(Stored dataset items)
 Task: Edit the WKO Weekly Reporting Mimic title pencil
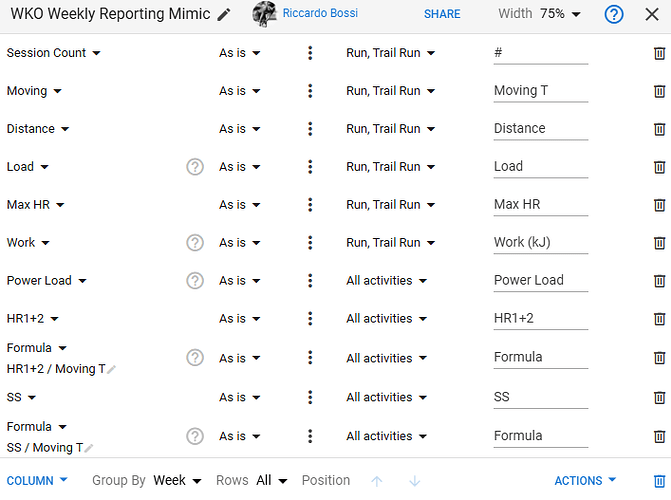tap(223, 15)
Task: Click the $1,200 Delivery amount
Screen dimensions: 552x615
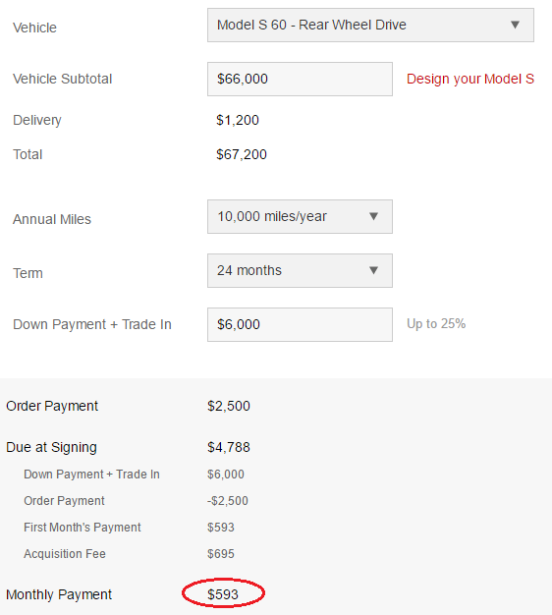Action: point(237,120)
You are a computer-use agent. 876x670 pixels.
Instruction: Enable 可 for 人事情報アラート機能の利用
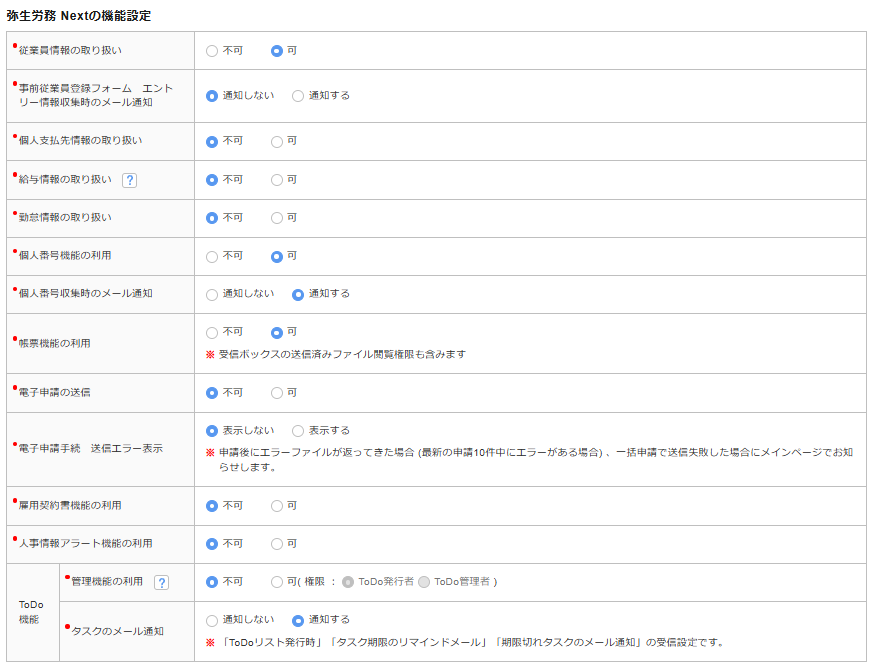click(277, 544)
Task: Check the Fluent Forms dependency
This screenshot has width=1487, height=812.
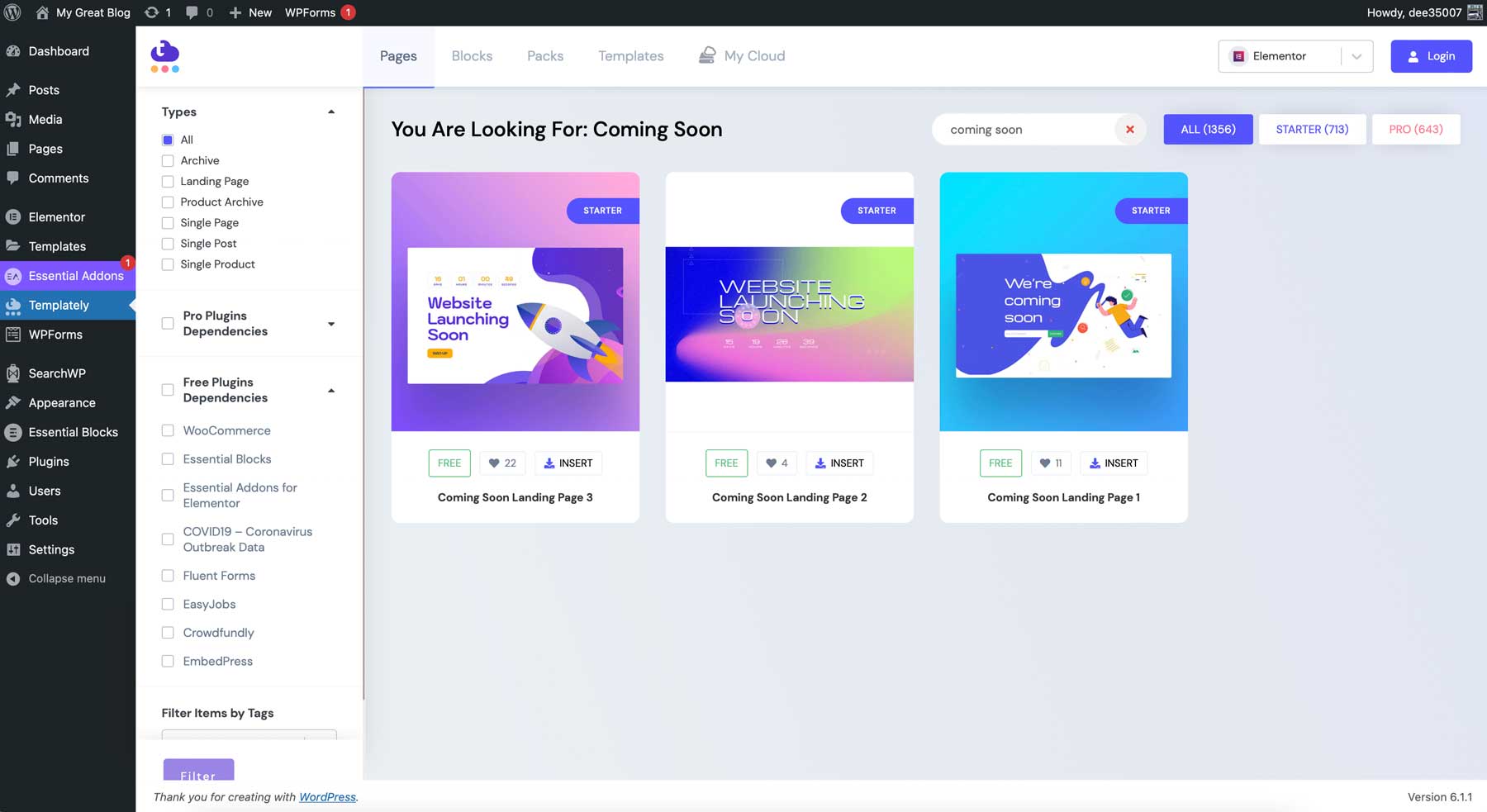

### TASK PROMPT
Edit the lines above by replacing "Task" with "Step" and leaving everything else unchanged. Omit the pictures from your answer.

### SOLUTION TO THIS PROBLEM
 Step: Edit the WKO Weekly Reporting Mimic title pencil
tap(223, 15)
Step: Click the $1,200 Delivery amount
Screen dimensions: 552x615
Action: point(237,120)
You are a computer-use agent. 876x670 pixels.
Instruction: Enable 可 for 人事情報アラート機能の利用
click(277, 544)
Step: Check the Fluent Forms dependency
This screenshot has width=1487, height=812.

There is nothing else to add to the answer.